Arq. Bras. Cardiol. 2017; 109(6): 507-508
Potential of Family Health Strategy Against Cardiovascular Disease
DOI: 10.5935/abc.20170187
Introduction
It is estimated that one out of three adults in the United States of America (USA) has one type of cardiovascular disease (CVD), acute myocardial infarction (AMI) being the major condition. In the USA, more than one million individuals per year are estimated to experience AMI. In Brazil, in 2011, 384,615 deaths were attributed to CVD. In 2010, the American Heart Association recommended the assessment of seven metrics related to cardiovascular health (CVH), which could have a great impact on the CVD control. According to the patient adherence to the seven metrics or their control, those metrics (smoking cessation, balanced healthy diet, physical activity practice, and control of body mass, blood pressure, cholesterol and glycemia) were classified as “ideal”, “intermediate” and “poor”, and the goal is to reduce by 20% the deaths from CVD in the USA by 2020.

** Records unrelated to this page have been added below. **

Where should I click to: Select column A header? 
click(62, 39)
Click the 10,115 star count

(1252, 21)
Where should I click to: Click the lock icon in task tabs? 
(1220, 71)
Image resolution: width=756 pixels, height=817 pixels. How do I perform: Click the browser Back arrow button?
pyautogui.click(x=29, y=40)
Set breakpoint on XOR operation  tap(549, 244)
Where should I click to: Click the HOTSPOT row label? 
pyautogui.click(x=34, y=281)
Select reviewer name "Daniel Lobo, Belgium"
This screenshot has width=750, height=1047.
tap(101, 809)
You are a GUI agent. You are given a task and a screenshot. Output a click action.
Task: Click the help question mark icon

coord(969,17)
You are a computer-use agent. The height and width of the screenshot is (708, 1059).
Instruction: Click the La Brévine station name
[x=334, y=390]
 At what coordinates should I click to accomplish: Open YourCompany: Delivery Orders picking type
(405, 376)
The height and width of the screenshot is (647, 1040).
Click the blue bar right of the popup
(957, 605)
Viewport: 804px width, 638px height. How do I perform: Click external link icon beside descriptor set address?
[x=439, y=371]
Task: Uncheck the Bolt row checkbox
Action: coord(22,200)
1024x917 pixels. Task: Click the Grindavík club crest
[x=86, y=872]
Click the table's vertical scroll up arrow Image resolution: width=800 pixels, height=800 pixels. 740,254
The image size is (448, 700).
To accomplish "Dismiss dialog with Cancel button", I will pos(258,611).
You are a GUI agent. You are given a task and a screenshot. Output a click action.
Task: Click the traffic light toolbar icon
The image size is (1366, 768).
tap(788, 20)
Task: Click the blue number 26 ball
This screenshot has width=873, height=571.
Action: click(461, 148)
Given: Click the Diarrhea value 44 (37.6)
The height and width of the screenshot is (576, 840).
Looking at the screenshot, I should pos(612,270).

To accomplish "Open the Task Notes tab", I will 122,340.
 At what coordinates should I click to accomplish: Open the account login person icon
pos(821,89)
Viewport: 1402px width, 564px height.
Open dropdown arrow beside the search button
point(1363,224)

Several countries have met that recommendation to assess the CVH of their populations. In China, individuals with “ideal” CVH had general mortality 30% lower than that of individuals with “poor” CVH. Regarding mortality from CVD specifically, there was a 39% reduction. In South Korea, the reduction was of 58% for all-cause mortality, and of 90% for mortality from CVD. In Brazil, based on data from the 2013 National Health Survey, only 1% of the Brazilian population reached an “ideal” level regarding the seven metrics. When the metrics were considered in isolation, only 3.2% of that population had an “ideal” diet, 23.6% of that population had an “ideal” physical activity practice, and 43.7% of that population had an “ideal” body mass index (BMI). Women had a higher prevalence of “ideal” levels regarding smoking (89.5%). Better levels of blood pressure (77.7%) and total cholesterol (87.3%) were found among men.